• [What the task asks] Copy out everything in the material from the line containing "At what coordinates" down to the very end, including both of those lines, and leave the pictures out of your copy.

[Start Extracted entries]

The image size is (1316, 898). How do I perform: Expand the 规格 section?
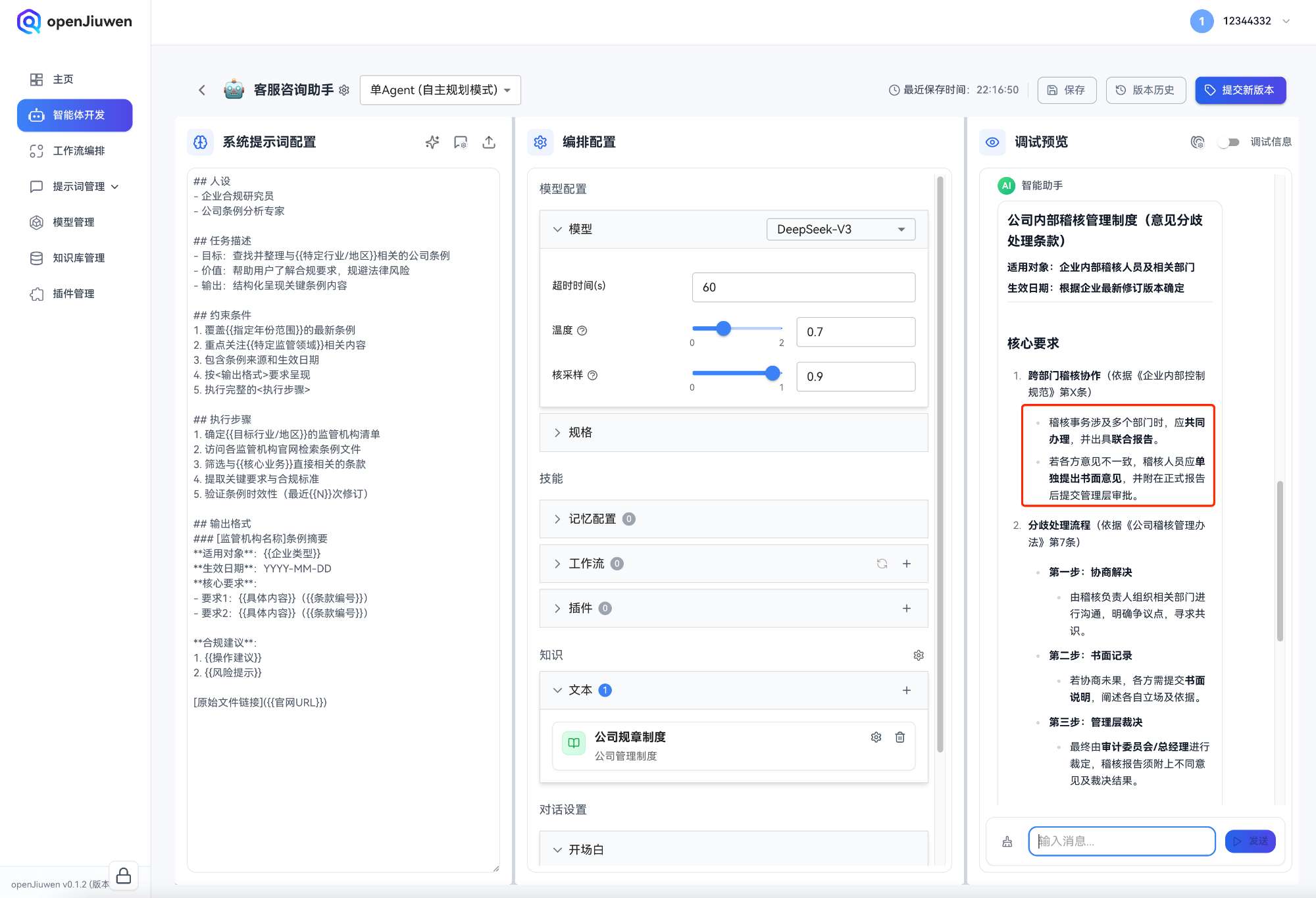(x=558, y=433)
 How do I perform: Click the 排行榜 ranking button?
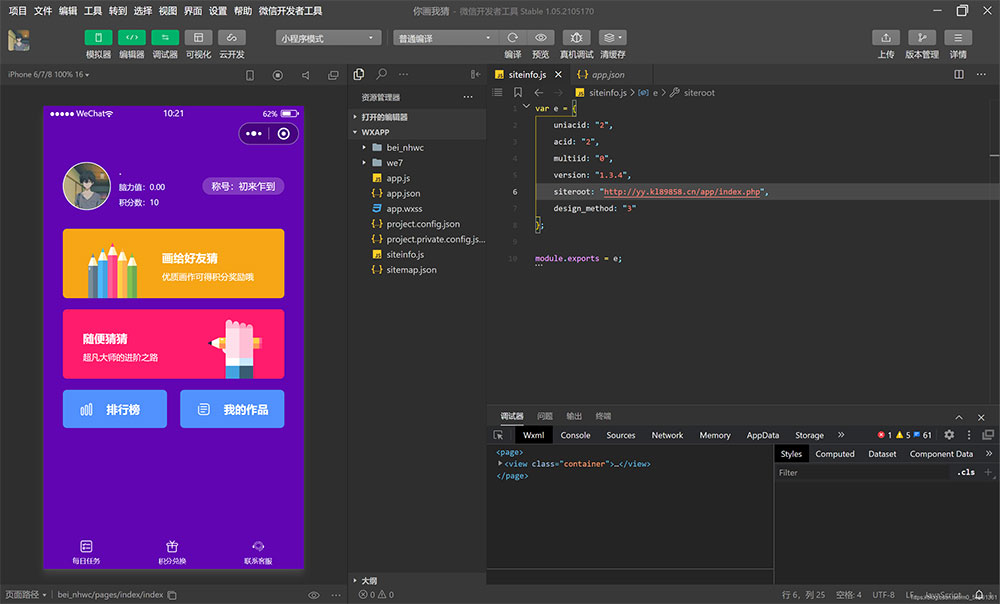[114, 409]
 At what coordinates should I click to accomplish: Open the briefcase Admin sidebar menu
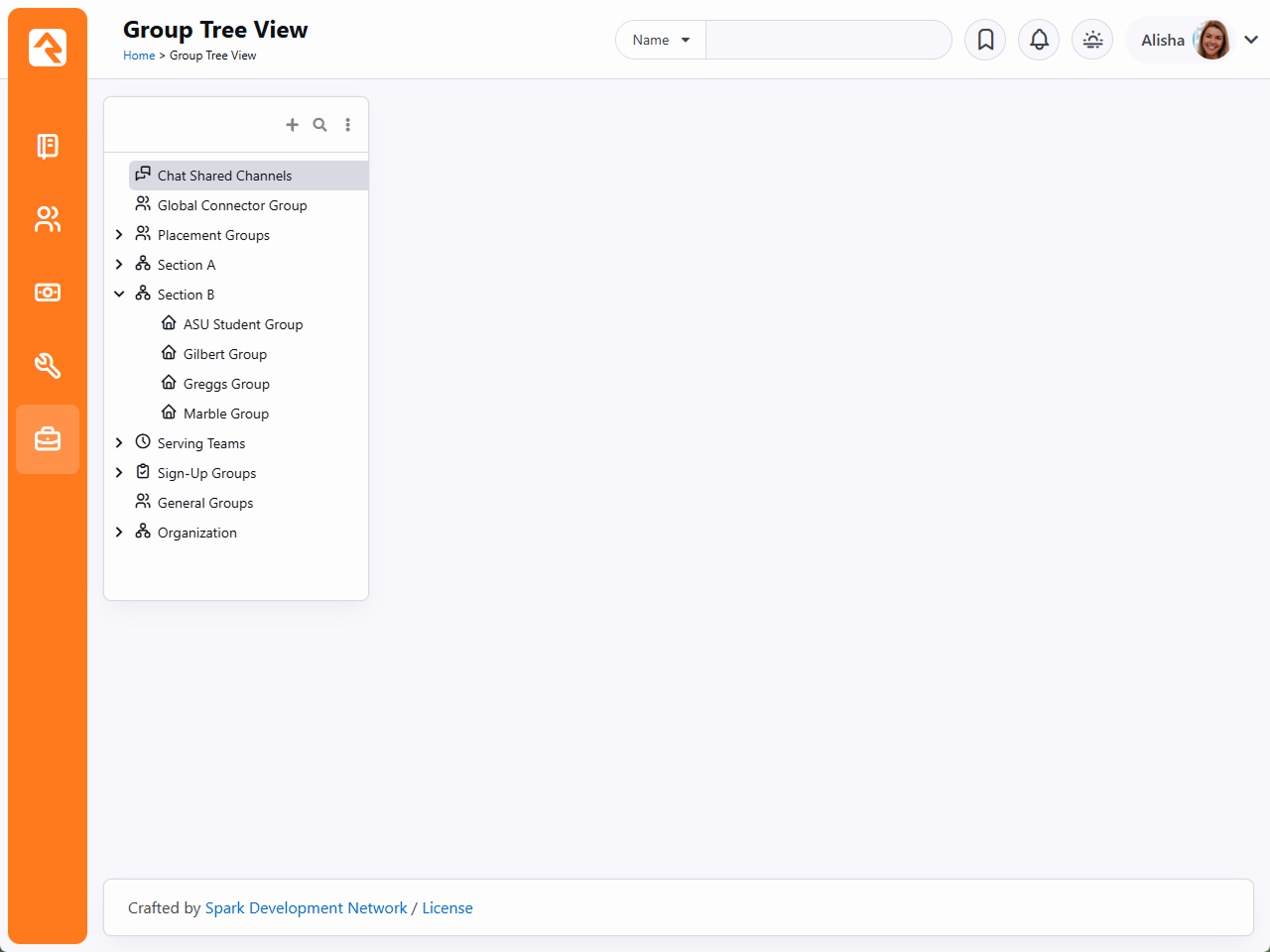coord(48,439)
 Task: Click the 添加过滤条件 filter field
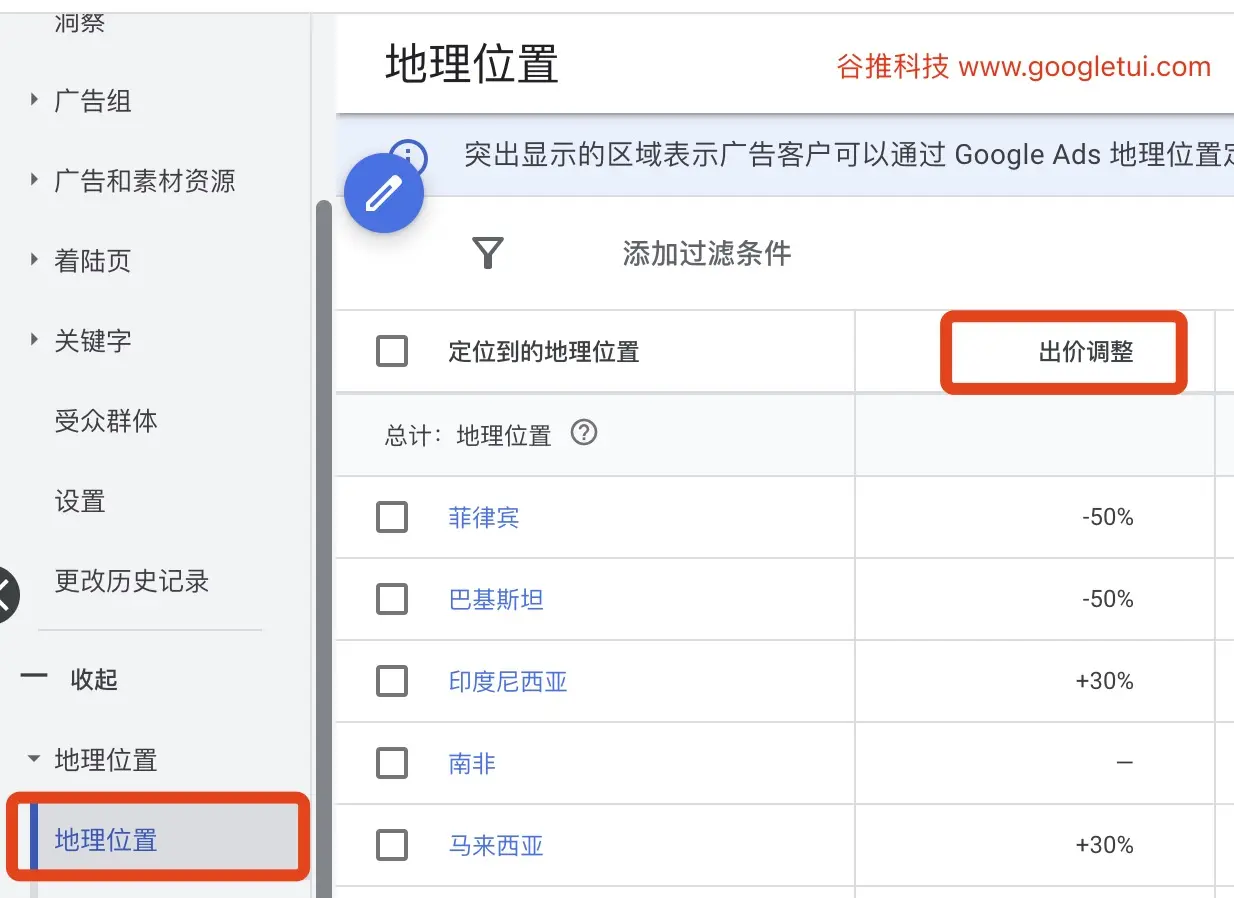coord(706,253)
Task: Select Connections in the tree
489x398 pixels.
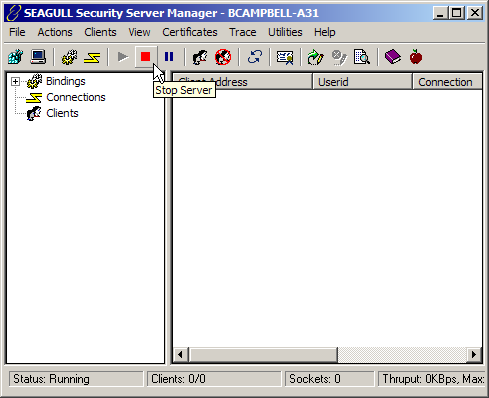Action: click(76, 97)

[End Extracted entries]

• [Completed task]
 At what coordinates should I click to accomplish: Open the briefcase Admin sidebar menu
coord(48,439)
 Task: Click the 添加过滤条件 filter field
coord(706,253)
Task: Select Connections in the tree
489x398 pixels.
Action: click(76, 97)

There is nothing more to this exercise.